Regardless of which dN/dS model best explained the data for a given orthogroup and its corresponding partitions, the vast majority of regions analyzed had estimated ω values that were significantly less than 1 across all partitions, indicating that purifying selection has most likely been acting (Table 1). Neutrality was identified as the second most common evolutionary regime, with dN/dS estimates for ca. 3 % of loci failing to reject neutrality for at least one partition (i.e., with ω values not significantly different from 1; Table 1). Evidence for positive selection (i.e., an ω significantly greater than 1) was detected in only a handful (5; <1 %) of the loci surveyed (Table 1). Among the loci for which evidence of positive selection was detected, most had no known function based on existing GO annotations. Only a single locus determined to be under positive selection (ωB partition, model: ωT ≠ ωV ≠ ωB; Table 1) mapped to a known GO category: GO:0009987: cellular process: cell growth and/or maintenance [narrow]; cell physiology [exact]; cellular physiological process [exact].


Here, we examine variation in molecular evolutionary rate among taxa spanning the three largest clades within the ecologically diverse fern family Pteridaceae [23]. Previous studies based primarily on plastid data uncovered considerable rate heterogeneity within this family, especially with respect to the morphologically simplified, epiphytic vittarioid lineage [23, 25]. However, it was unclear whether such patterns extended to the nuclear genomes in these ferns [58]. Using pairwise rate comparisons for 2091 nuclear loci, we ask whether the significant variation in molecular evolutionary rates previously reported for plastid loci is mirrored in fern nuclear genomes. Given the extremely fast plastid gene substitution rates that characterize vittarioid ferns, we focus particular attention on the nuclear gene substitution rates for members of this lineage.
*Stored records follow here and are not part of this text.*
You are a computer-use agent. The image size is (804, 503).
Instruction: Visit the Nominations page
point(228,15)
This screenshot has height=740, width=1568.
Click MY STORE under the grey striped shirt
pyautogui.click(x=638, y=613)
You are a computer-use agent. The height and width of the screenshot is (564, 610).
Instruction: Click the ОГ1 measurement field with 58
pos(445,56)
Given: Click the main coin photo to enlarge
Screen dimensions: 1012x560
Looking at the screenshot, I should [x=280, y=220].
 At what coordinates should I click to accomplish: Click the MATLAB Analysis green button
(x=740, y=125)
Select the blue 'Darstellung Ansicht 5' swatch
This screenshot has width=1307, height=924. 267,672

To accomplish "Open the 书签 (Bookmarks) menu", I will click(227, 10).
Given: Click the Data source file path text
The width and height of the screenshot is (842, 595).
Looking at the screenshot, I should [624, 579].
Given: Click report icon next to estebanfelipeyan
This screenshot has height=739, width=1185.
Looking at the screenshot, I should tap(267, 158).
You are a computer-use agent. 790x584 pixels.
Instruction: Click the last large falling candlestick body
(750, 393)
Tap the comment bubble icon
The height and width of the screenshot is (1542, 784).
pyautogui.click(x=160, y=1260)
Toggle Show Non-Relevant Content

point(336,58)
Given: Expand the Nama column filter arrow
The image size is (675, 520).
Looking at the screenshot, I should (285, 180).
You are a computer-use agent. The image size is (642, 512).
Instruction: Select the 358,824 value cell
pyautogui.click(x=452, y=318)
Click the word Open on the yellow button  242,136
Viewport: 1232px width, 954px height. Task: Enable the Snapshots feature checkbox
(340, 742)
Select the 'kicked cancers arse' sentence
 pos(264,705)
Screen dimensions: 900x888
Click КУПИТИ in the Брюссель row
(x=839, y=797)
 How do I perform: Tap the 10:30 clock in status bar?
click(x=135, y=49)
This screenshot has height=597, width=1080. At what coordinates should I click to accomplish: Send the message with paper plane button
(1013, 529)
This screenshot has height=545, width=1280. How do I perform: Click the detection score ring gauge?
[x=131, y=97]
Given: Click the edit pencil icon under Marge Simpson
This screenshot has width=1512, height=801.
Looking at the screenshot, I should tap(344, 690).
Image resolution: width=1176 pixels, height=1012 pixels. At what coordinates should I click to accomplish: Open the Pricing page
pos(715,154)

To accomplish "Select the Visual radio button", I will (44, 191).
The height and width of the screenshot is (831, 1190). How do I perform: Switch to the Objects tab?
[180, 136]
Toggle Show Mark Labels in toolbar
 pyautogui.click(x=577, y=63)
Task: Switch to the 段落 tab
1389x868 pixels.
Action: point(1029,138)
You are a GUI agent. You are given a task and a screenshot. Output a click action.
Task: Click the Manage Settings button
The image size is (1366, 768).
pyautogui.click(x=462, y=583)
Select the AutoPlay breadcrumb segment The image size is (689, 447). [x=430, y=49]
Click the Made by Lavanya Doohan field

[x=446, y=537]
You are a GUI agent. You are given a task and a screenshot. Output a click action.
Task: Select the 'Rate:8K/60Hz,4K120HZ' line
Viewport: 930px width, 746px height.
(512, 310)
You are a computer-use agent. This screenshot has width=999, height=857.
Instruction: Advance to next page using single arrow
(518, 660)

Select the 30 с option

Our results show that the variation in molecular evolutionary rate previously detected among members of the Pteridaceae (vittarioid ferns in particular) at plastid loci is reflected in their nuclear genomes (Figs. 1 and 2). Furthermore, we find that the vittarioid ferns are not alone in having significantly faster substitution rates (relative to other members of the family). Pteridoid ferns (Pityrogramma, especially) and at least one member of the Adiantum clade (Adiantum 2) are also characterized by relatively fast substitution rates (Figs. 1 and 2). Results from our model comparisons (ω) also indicate that unique selective pressures are probably not driving a rate increase at a plurality of loci in vittarioid ferns (Fig. 3).

While variation in molecular evolutionary rate has been documented across the tree of life, factors influencing substitution rates (e.g., body size, reproductive strategies, and life history) differ among lineages [40, 41, 48].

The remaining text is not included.